PacificBiosciences / pb-CpG-tools

Collection of tools for the analysis of CpG data
BSD 3-Clause Clear License
74 stars 6 forks source link

how to prepare input data for phasing 5mc methylation analysis? #43

Closed oceancongliu closed 1 year ago

oceancongliu commented 1 year ago

hi, Thank your great tool. I have a dataset from Pacbio seq iie platform. I used this ccs reads for genome assembly (diploid), and phasing to paternal and maternal genome (trio assembly with hifiasm,default parameters) using illumina sequcing data (PE150) of parent. So,my question is that wether pb-CpG-tools can phasing 5mc methylation data for differant methylation analysis of two Haplotype genome? From your description, we can set --hap-tag parameter to identify haplotypes , but , i have donnot konw how to prepare this format file (SAM tag). Can you offer a example of this file ,which better for user to perform this tool. thanks.

ctsa commented 1 year ago

We describe a bit more detail on what's expected at the end of this section:

https://github.com/PacificBiosciences/pb-CpG-tools#output-modes-and-option-details

Using the --hap-tag flag allows an arbitrary SAM tag to be used to identify haplotypes, rather than the default HP tag. The haplotype values must be 0, 1, and 2, where 0 is not assigned/ambiguous.

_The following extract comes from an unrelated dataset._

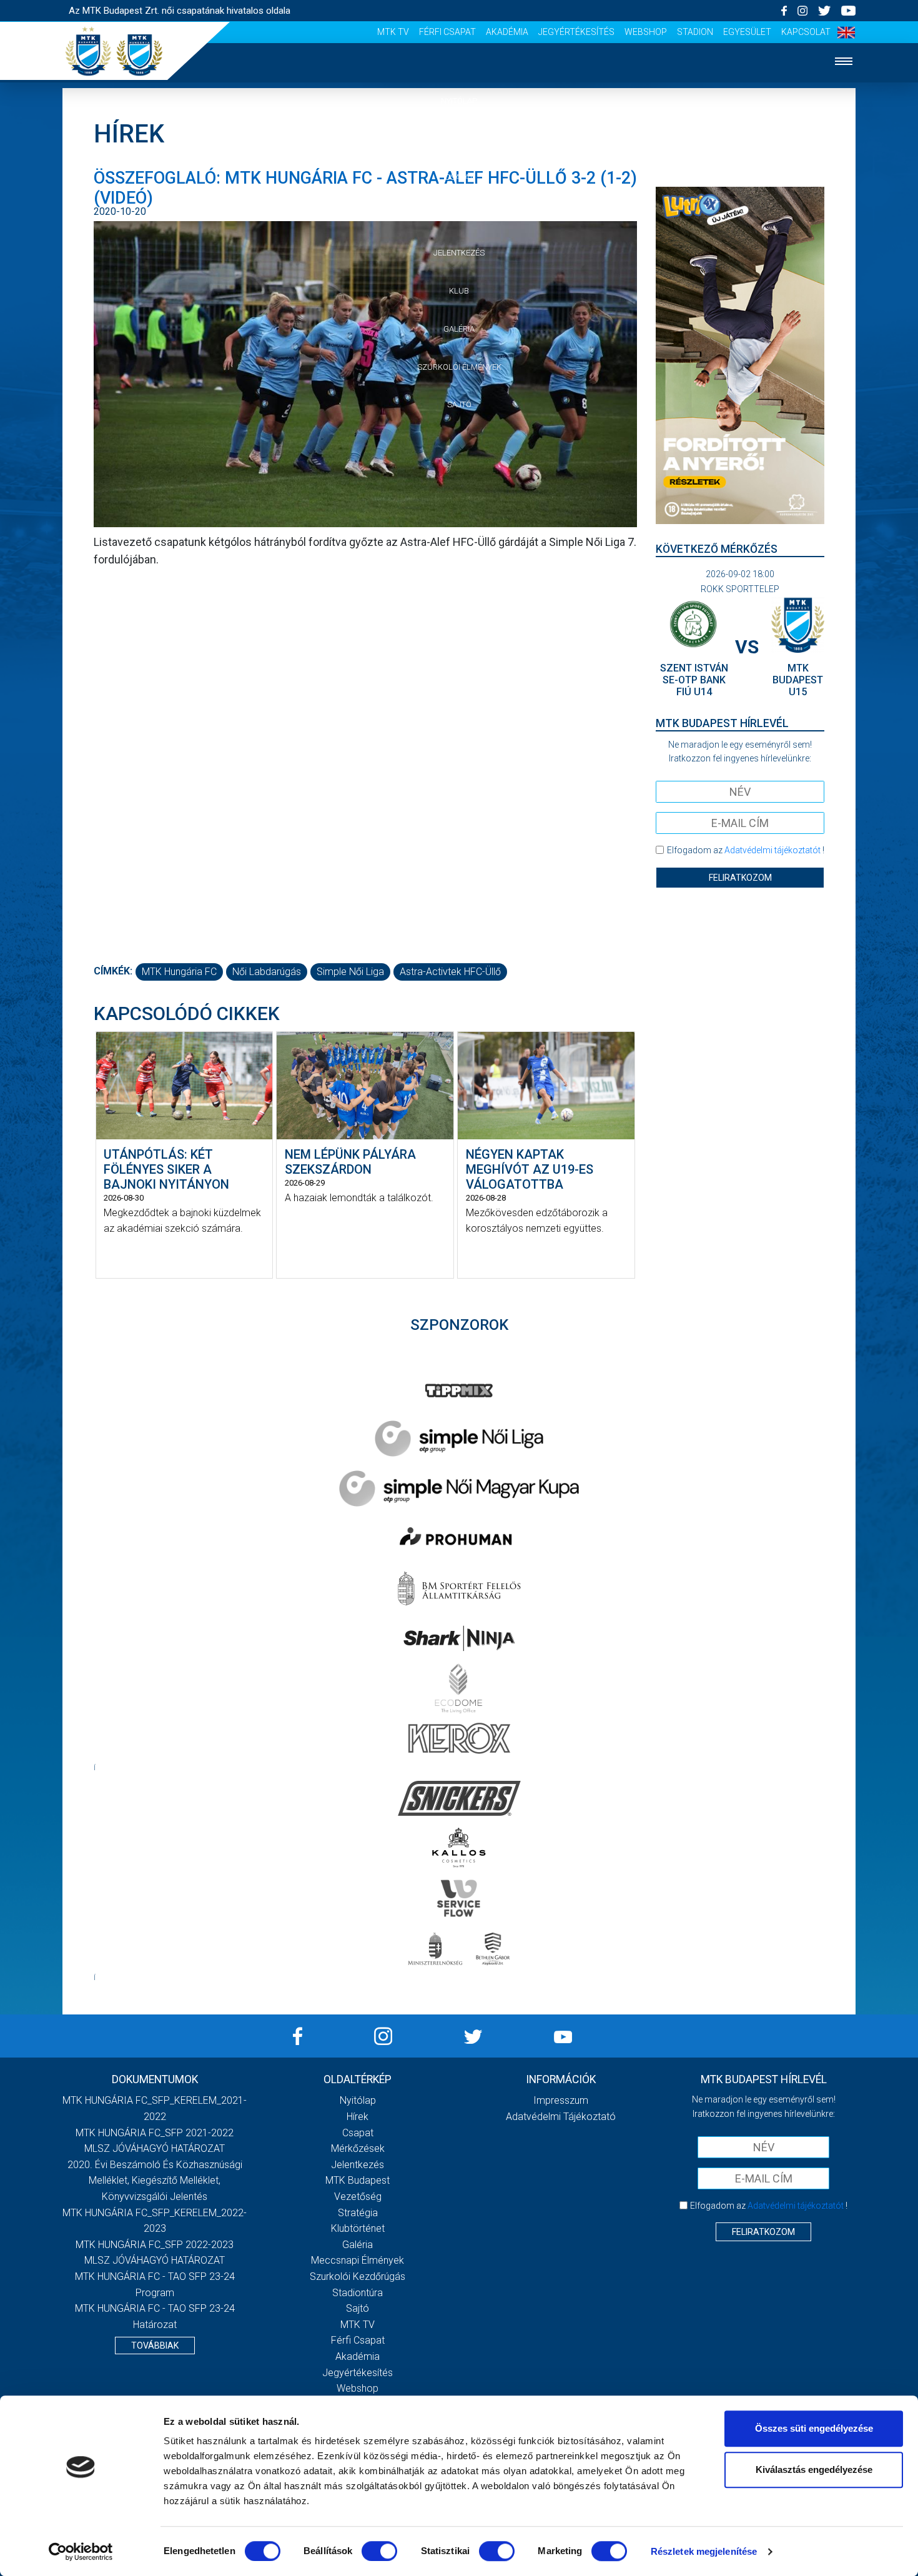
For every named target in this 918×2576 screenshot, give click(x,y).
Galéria (459, 329)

The phasing tool is primarily tested on bams that have been run through whatshap haplotag. That tool will add HP fields to the bam records such as HP:i:1 or HP:i:2 to annotate phasing of individual reads.

If you select a different tag to use for the haplotype information, it will still need to follow the format of providing only 0, 1 or 2 as indicators.

oceancongliu commented 1 year ago

Thank you for your reply,it is a good idea, and it's worth trying.

oceancongliu commented 1 year ago

I am sorry for reopen this question again, As your comment, I uesed whatshap haplotag to tag my BAM file successfully. And, pb-CpG-tools was performed to analysize methylation, generated xxx.cpg.hap1.bed and xxx.cpg.hap2.bed. So, I want to konw which one belong to the paternal or maternal? How to do that? Thanks.

ctsa commented 1 year ago

Hi @oceancongliu, The methylation pileup tool is able to take HP read tags into account to create the corresponding hap1 and hap2 bed file outputs. but it is not a phasing or read haplotype assignment tool itself. You'll need to work with other available tools to get the BAM phasing tags setup the way you'd prefer. You might be able to get this done directly with your assembler's toolchains or you might be able to use something like pedigree phasing in whatshap (https://whatshap.readthedocs.io/en/latest/guide.html#phasing-pedigrees) to get these tags arranged such that they consistently refer to maternal/paternal haplotypes.

oceancongliu commented 1 year ago

Thanks,I have contact with the author of whatshap and hope for answer. I suggestion that the PacBio can development this tool like whatshap to phasing ccs hifi reads, it will be a big progress for data mining. Thank you again for your help, and hope you have a good day.

ctsa commented 1 year ago

We do have a HiFi phasing tool under development here:

https://github.com/PacificBiosciences/HiPhase

Although it is quite capable already it doesn't have any pedigree phasing ability so for your specific case here I don't think it would be helpful. Feel free to give it a try for diploid read-backed phasing problems though.